No Japão, um carinho de um cachorro traz paz de espírito para os deficientes auditivos.

No Japão, um carinho de um cachorro traz paz de espírito para os deficientes auditivos.

HIROSHIMA – Para pessoas com deficiência auditiva no Japão, a ajuda pode parecer estar ao seu alcance, mas o conhecimento e o acesso a ela ainda são limitados.

Cães de assistência ajudam pessoas com deficiência a viver de forma independente e a participar da sociedade em todo o país. Embora os cães-guia sejam amplamente reconhecidos, os cães de assistência para surdos ainda são raros, com apenas cerca de cinquenta em serviço em todo o país.

Treinados para distinguir sons essenciais e alertar os usuários com um simples toque da pata dianteira, esses dispositivos são considerados uma solução para uma necessidade importante ainda não atendida. No entanto, algumas pessoas hesitam em usá-los, e ainda ocorrem casos de cães que têm a entrada negada em lojas. Muitos obstáculos permanecem antes que sejam amplamente compreendidos e aceitos.

No final de março, Mieko Tsurumura, de Kure, na província de Hiroshima, acolheu Grace, uma cadela de assistência para surdos de 2 anos. Grace é a primeira de sua espécie na província. "Quero valorizar cada dia enquanto caminhamos juntas", disse a senhora de 64 anos.

Cães de assistência para deficientes auditivos reagem a sons cotidianos, como telefonemas e campainhas, guiando seus donos até a origem do som através de um toque suave.

Para pessoas com deficiência auditiva – frequentemente descrita como uma "deficiência invisível" por não ser imediatamente aparente – a presença de um cão desse tipo também pode sinalizar sua condição para outras pessoas, permitindo que recebam apoio mais facilmente em público.

Tsurumura, que desenvolveu perda auditiva repentina aos vinte e poucos anos, agora está completamente surda do ouvido direito e tem audição limitada no esquerdo, mesmo com um aparelho auditivo.
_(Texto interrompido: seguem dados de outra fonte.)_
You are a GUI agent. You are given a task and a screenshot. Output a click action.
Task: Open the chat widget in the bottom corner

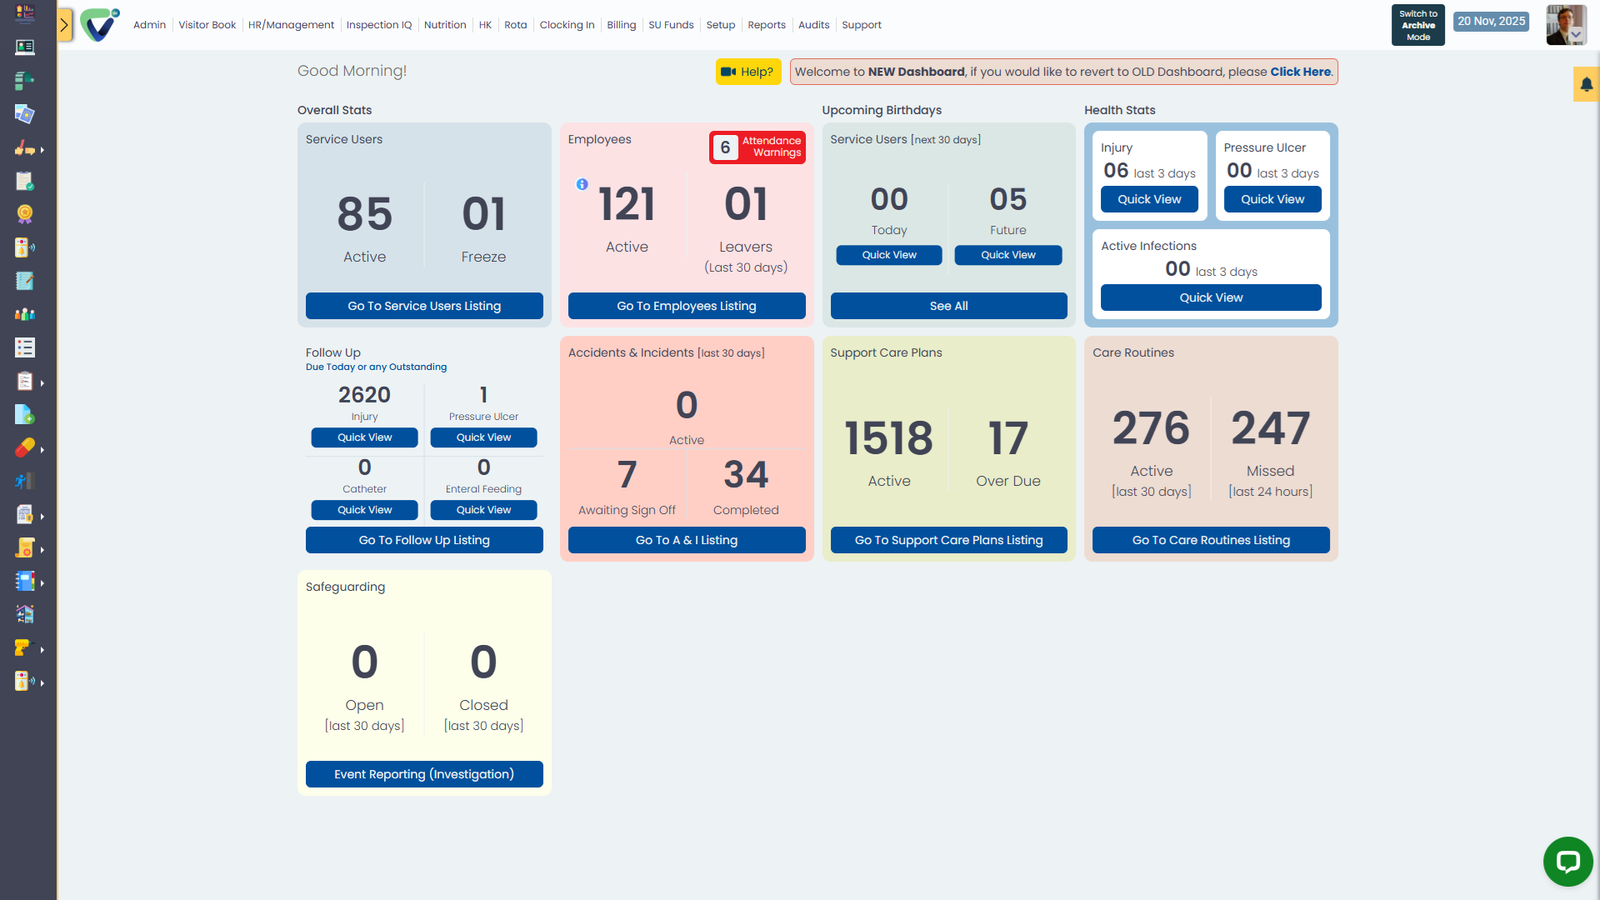pos(1567,861)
Antes de ser designada para trabalhar com Grace, ela disse que as rotinas diárias podiam ser estressantes, exigindo verificações visuais constantes e maior atenção ao que a rodeava.
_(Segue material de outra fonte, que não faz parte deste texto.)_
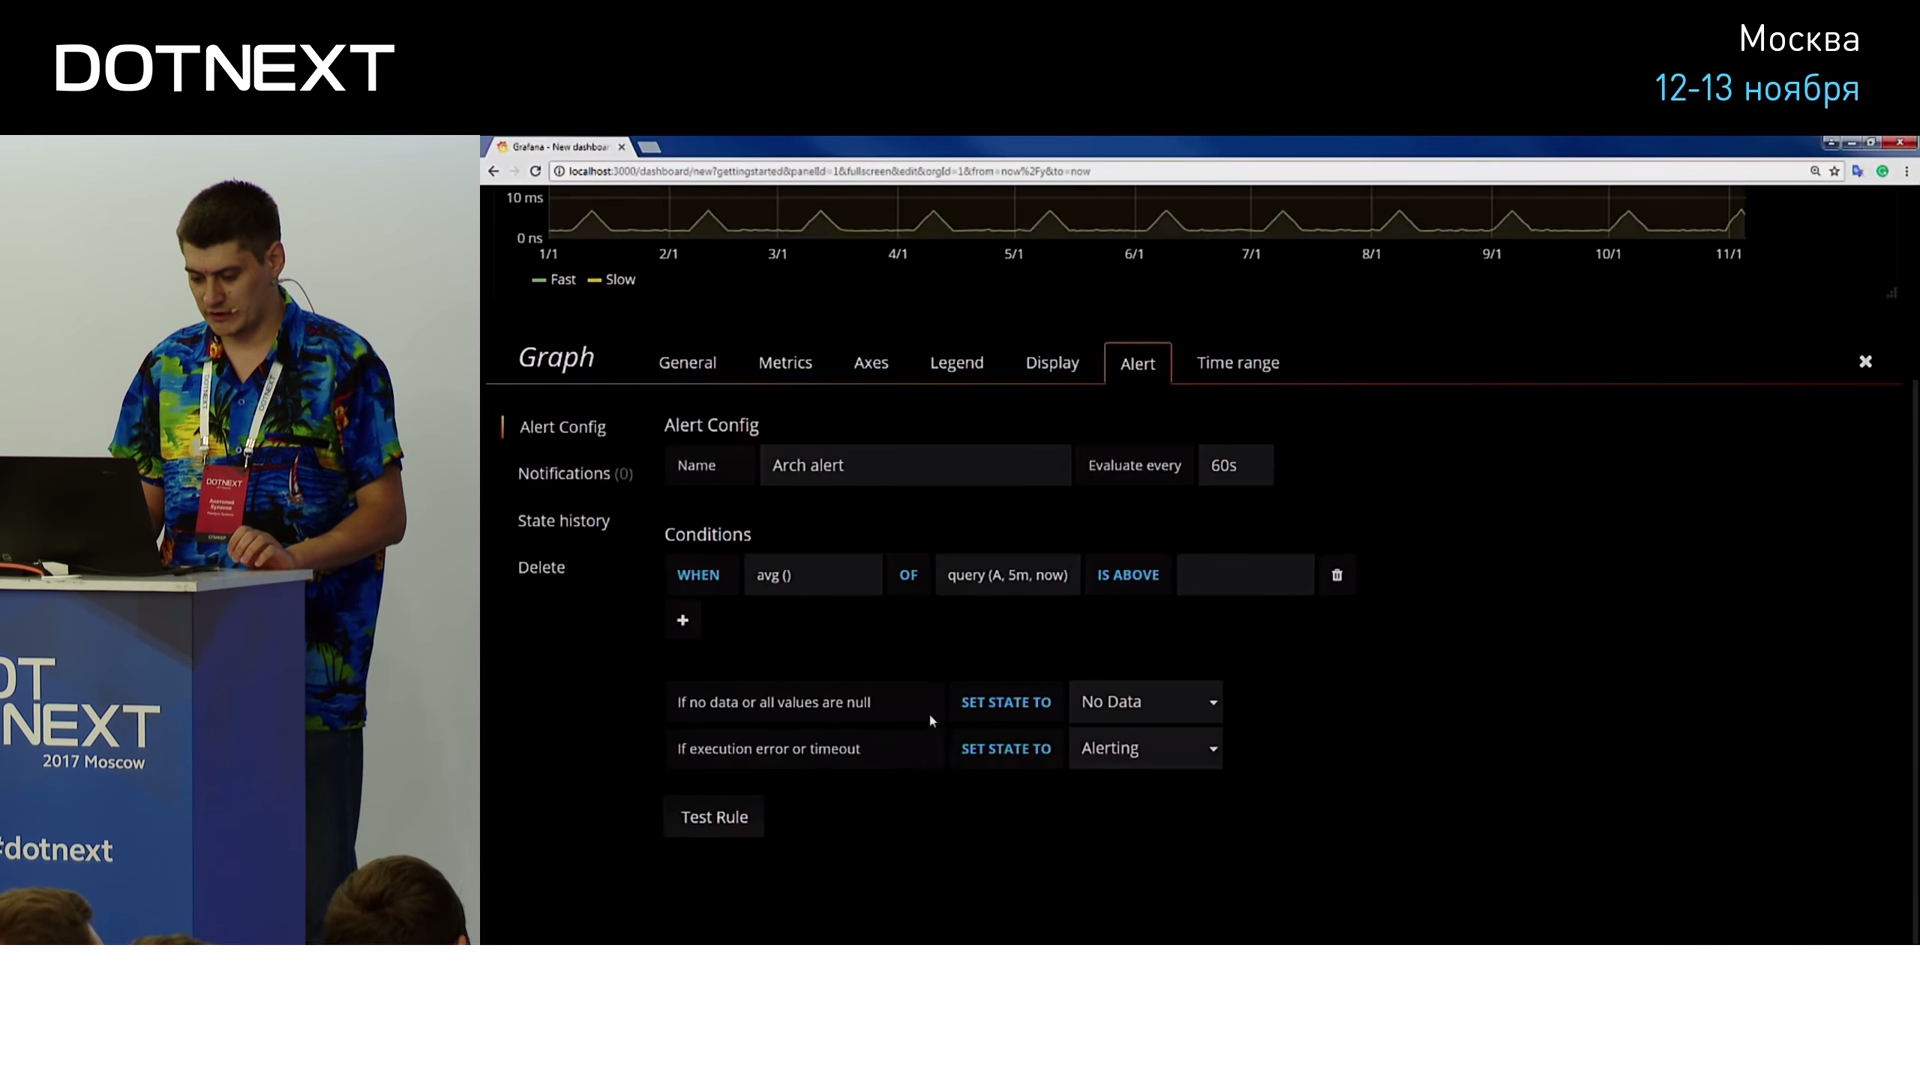
Task: Click the zoom magnifier icon in address bar
Action: pyautogui.click(x=1815, y=171)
Ela se lembra de esperar por entregas enquanto ficava de olho na campainha e quase colidiu com uma bicicleta por não ouvi-la. "Desde que Grace chegou, posso viver em paz", disse ela.
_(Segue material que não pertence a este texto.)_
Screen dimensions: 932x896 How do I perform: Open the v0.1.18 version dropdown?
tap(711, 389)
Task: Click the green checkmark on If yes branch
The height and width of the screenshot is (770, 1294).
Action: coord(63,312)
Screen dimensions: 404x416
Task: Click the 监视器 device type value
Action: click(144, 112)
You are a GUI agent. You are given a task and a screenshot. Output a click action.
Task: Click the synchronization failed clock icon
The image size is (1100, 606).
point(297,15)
Segundo o Ministério da Saúde, Trabalho e Proteção Social, em outubro do ano passado, 52 cães de assistência para pessoas com deficiência auditiva estavam em operação, em comparação com 768 cães-guia.

Essa discrepância evidencia o quão limitada ainda é a presença desses profissionais, apesar da ampla necessidade entre pessoas com deficiência auditiva.

Tomoko Hashizume, diretora executiva do Centro de Recursos para Cães de Serviço do Japão, uma organização sem fins lucrativos em Yokohama, afirmou que a falta de apoio financeiro e o acesso limitado à informação desestimulam a adoção.

Ela acrescentou que a história mais curta dos cães de assistência para surdos em comparação com os cães-guia, bem como a menor escala dos centros de treinamento, têm retardado sua disseminação.

Mesmo depois de serem entregues aos usuários, os desafios persistem. De acordo com uma lei de 2002, os cães de assistência devem ser permitidos em estabelecimentos públicos, no transporte público e em lojas. No entanto, na prática, as recusas ainda ocorrem. Os cães de assistência para surdos, geralmente de porte menor, às vezes são confundidos com animais de estimação.

Tsurumura veste Grace com uma capa que identifica seu papel, mas os funcionários da loja sempre lhe diziam que "trazer animais de estimação aqui causaria problemas" quando ela entrava nas lojas.

Hashizume afirmou que é necessária maior conscientização para garantir que as pessoas com deficiência auditiva possam se beneficiar plenamente dos cães de assistência.

“Eles são uma opção importante para a participação social de pessoas com deficiência auditiva”, disse ela. “A falta de reconhecimento é uma barreira. Espero que a compreensão aumente para que cães-guia e outros cães de assistência se tornem uma visão comum.”